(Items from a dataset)
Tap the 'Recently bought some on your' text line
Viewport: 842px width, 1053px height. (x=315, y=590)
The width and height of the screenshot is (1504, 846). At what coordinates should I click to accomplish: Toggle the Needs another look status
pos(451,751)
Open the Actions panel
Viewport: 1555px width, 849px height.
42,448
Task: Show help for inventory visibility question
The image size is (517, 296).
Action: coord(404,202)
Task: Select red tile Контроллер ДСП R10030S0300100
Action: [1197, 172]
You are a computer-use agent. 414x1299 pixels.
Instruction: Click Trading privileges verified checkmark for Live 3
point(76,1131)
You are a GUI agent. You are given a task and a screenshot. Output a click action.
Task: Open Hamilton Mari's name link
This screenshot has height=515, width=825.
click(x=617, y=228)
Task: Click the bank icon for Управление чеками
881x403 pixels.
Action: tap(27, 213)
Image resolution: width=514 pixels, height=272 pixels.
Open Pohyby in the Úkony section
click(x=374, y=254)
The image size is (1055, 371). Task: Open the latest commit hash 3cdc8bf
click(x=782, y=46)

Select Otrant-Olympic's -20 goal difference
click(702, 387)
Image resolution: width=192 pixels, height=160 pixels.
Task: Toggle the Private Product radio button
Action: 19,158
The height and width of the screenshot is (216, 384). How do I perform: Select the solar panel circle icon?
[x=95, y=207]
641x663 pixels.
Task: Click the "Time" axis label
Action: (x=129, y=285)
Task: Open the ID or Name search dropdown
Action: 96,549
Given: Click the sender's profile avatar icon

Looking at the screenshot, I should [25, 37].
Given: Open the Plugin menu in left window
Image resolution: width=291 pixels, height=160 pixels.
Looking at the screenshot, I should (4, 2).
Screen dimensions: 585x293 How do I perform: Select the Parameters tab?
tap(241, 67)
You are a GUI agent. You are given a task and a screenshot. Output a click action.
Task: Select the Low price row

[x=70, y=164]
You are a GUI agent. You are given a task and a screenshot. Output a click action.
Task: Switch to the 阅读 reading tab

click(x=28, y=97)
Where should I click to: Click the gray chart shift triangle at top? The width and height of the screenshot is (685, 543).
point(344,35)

**To do**
Repeat only the lines starting at the one that contains "Image resolution: width=291" and ending at the last line above, exactly as written.

**Result of the exercise**
Image resolution: width=291 pixels, height=160 pixels.
Looking at the screenshot, I should (4, 2).
Screen dimensions: 585x293 How do I perform: Select the Parameters tab?
tap(241, 67)
You are a GUI agent. You are given a task and a screenshot. Output a click action.
Task: Select the Low price row

[x=70, y=164]
You are a GUI agent. You are given a task and a screenshot. Output a click action.
Task: Switch to the 阅读 reading tab

click(x=28, y=97)
Where should I click to: Click the gray chart shift triangle at top? The width and height of the screenshot is (685, 543).
point(344,35)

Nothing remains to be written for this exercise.